At first he had no symptoms, but the following day Abin began to suffer with signs of a cold so booked into a Holiday Inn to keep his wife Pritty Jose and child Aithan safe, and his temperature remaining “under control” for a few days.

However, his condition worsened and, after being admitted to Northwick Park, was transferred to Harefield Hospital during the height of the pandemic where he spent 18 days on a ventilator in intensive care.

Abin said: “I still remember being trapped in these nightmarish dreams which involved being chased by bad men and my family being threatened and kidnapped.

“I was so disorientated that when I woke up I thought it was just another dream. I didn’t know where I was or what had happened to me. It took a long time for me to believe anyone but the staff were fantastic.”

Family members regularly spoke to an unconscious Abin via video link, and he remembers hearing the voice of his brother urging him not to give up and keep fighting.

“I was completely sedated at a comatose stage but I could hear my brother encouraging me to fight, saying ‘you’ve got to fight for your son’.

“I could clearly hear people asking permission to touch me and explaining what was happening to me. It was unreal, I never thought you could hear anything.”

One of his sweetest moments on regaining consciousness and being able to breathe unassisted was taking his first sip of a fizzy drink.

Abin said: “I don’t really drink them but had a real craving for orange Fanta. My God, that first sip! It was sheer bliss after tepid water and saline.

“I never felt anything like it before and threw up straight away.”

He had lost more than three stone while struck with the virus and was so changed when he recovered that Aithan didn’t recognise him.

He subsequently sent out for a pair of clippers and got nursing staff to help trim his hair and beard.

“I didn’t want my son to think I was disabled, I was so tearful. I’m like a superhero for him and I didn’t want him to see me as a dependant person.”
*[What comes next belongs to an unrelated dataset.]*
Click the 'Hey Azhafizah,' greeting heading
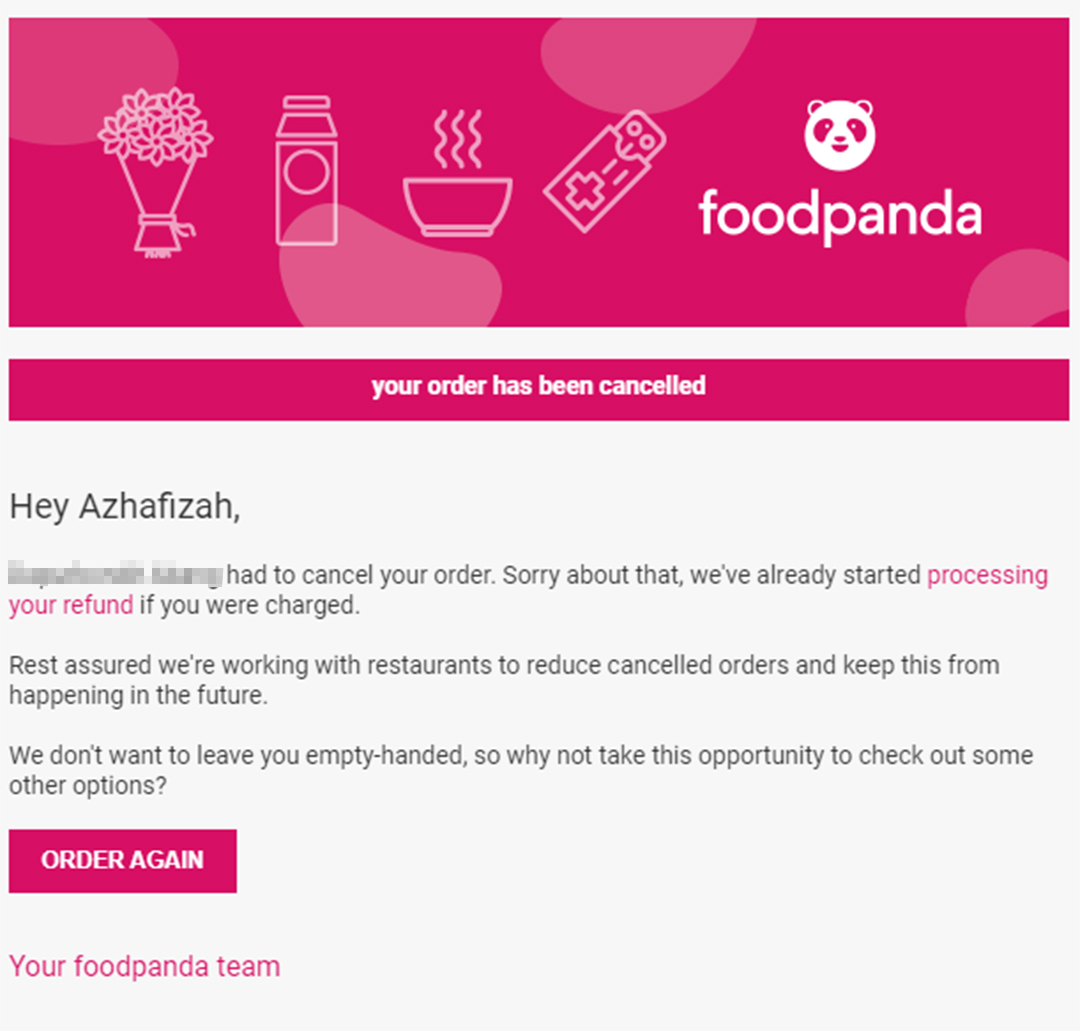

Abin was discharged on May 15, to the cheers and claps of fellow nurses.

When he got home, family and friends were there to greet him outside with flowers and placards.

“We were in lockdown time, it was so kind,” he added.

He spent the next few months relearning how to hold a knife and fork, exercising to build strength and resistance in his legs and using a frame to walk.

“My son was starting nursery in September, would I be able to walk with him without my frame?”

He received a massive welcome when he returned to work, saying it took him 30 minutes to walk from the entrance to his office as colleagues stopped to welcome him.

Well-meaning colleagues have a chair waiting for him if they know he’s coming from another area of the hospital to assist them because he can still get “a little breathless”.

“My colleagues have been amazing, very supportive,” he said.

He urged the public to keep up with regular social distancing and to wear masks as “it helps a lot”.

“Don’t lose hope, if I’d lost hope I would not have come back to normal so fast,” Abin said.

“Hope is what keeps you fighting. It has been a long journey but I’m glad I’m back as I couldn’t help much during the first wave.”